[指示 1]:
TPPをめぐる記事のうち「2011年11月11日 (金) 掲載」から「行き不安の声が高まっている。」まで(両端を含む)を、「道南」を「道東」に置き換えて書き出してください。
[指示 2]:
TPPをめぐる記事で、小山内さんが手掛けていると書かれている作物をすべて挙げてください。
[指示 3]:
TPPと道南の農漁業者についての記事を、最後の文の後から書き継いでください。

#### 抽出テキスト

2011年11月11日 (金) 掲載

◎TPP参加結論先送りも…農漁業者、募る危機感

 野田佳彦首相は10日、環太平洋連携協定(TPP)交渉参加の結論を11日に先送りしたが、道南の一次産業の現場では農家を中心に「関税撤廃を前提としたTPPに参加すれば日本の一次産業は壊滅する」と危機感が強い。農漁家からは国への怒りや先行き不安の声が高まっている。

 「10キロ数百円の外国産米が日本に入ってきたら、とてもやっていけない」。北斗市水稲採種組合(13戸、85ヘクタール)の小山内(おさない)吉美組合長(60)=同市開発=は表情を曇らせる。

 小山内さんは採種米8f、食用米2fに加え、施設園芸(トマト、イチゴ)も手掛ける。現在778%の関税で守られているコメは、撤廃されればコメ農家の経営は立ち行かなくなり「種もみ生産もいらなくなる」(小山内さん)。息子(28)が後継者として就農、ようやく経営も軌道に乗ってきた。「結論が1日遅れたからと言って、参加表明に対する農家の不安や怒りは変わらない。われわれはあと十年もすれば引退するが、息子たちにしわ寄せがくるのはやりきれない」

########
#### 参考資料

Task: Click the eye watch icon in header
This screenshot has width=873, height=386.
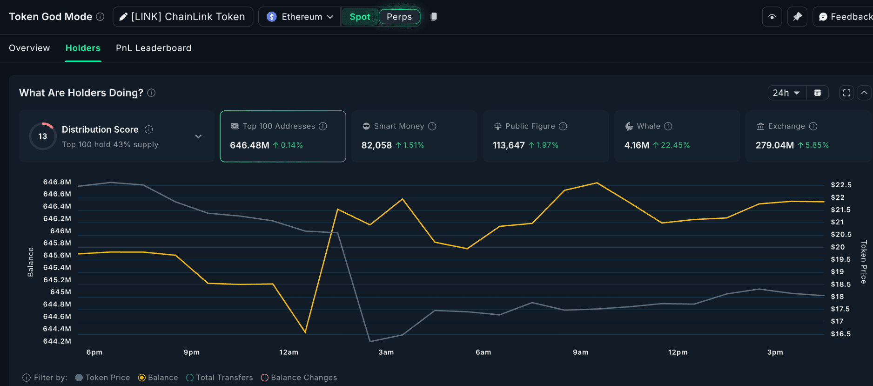Action: (x=772, y=17)
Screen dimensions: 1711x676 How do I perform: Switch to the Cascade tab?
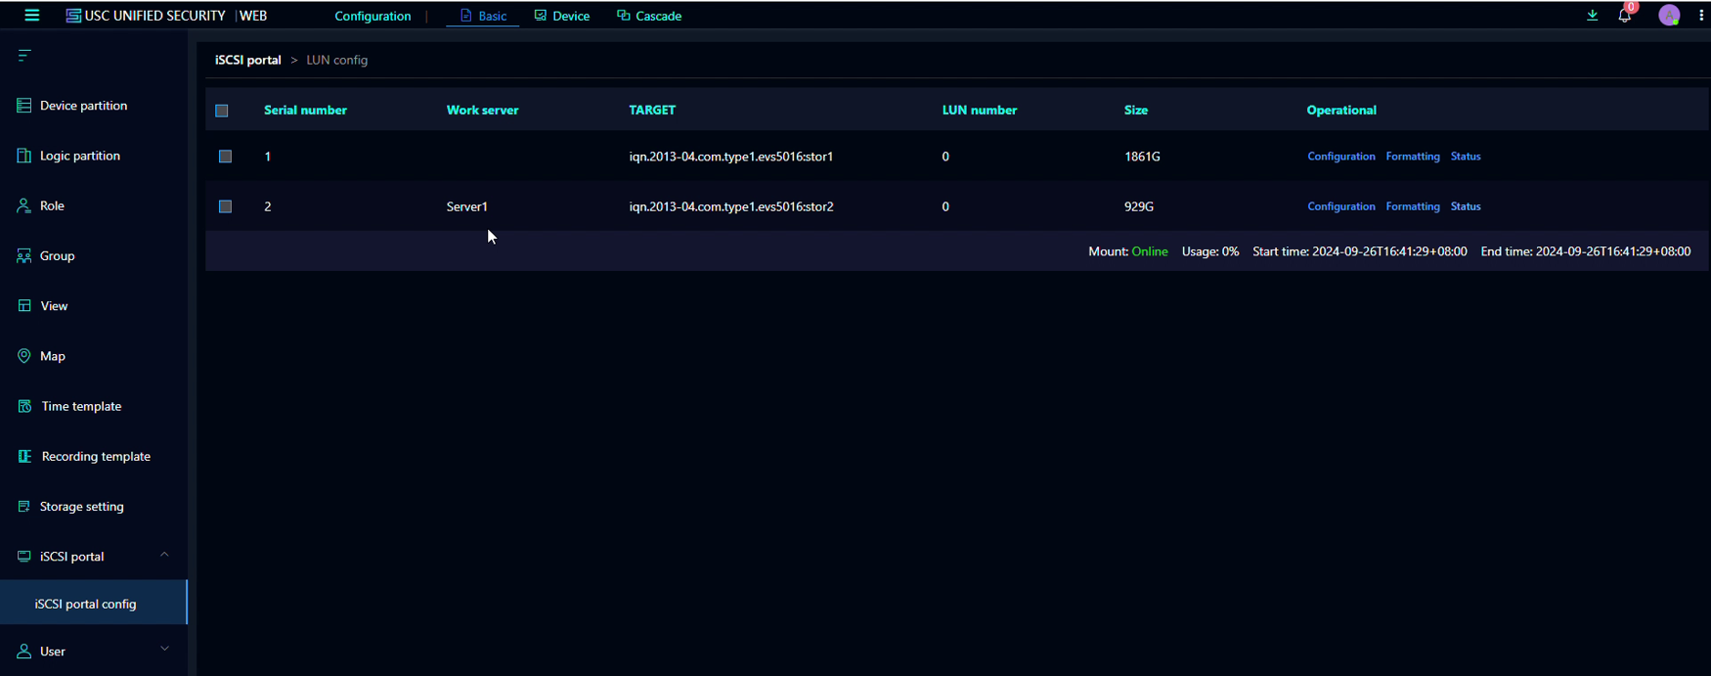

########

[回答 1]:
2011年11月11日 (金) 掲載

◎TPP参加結論先送りも…農漁業者、募る危機感

 野田佳彦首相は10日、環太平洋連携協定(TPP)交渉参加の結論を11日に先送りしたが、道東の一次産業の現場では農家を中心に「関税撤廃を前提としたTPPに参加すれば日本の一次産業は壊滅する」と危機感が強い。農漁家からは国への怒りや先行き不安の声が高まっている。

[回答 2]:
採種米、食用米、トマト、イチゴ

[回答 3]:
 コメ専業農家は一層深刻だ。同市水稲直播推進協議会(23戸)の白戸昭司会長(52)=同市開発=は「コメ農家がつぶれれば、地域の崩壊につながる」と危機感が大きい。白戸さんは水稲15ヘクタールを作るコメ専業。3.5ヘクタールで作る直播は従来の移植栽培に比べ、苗作りなどの春作業が軽減されるため、省力化、低コスト化が図られる上、付加価値の高いブランド米として有利販売する。それでも白戸さんは「安い外国産米には太刀打ちできない。農業はある程度、国に守ってもらわないと。担い手への所得補償を手厚くするなどの支援策をきちんと打ち出すべきだ」と要望する。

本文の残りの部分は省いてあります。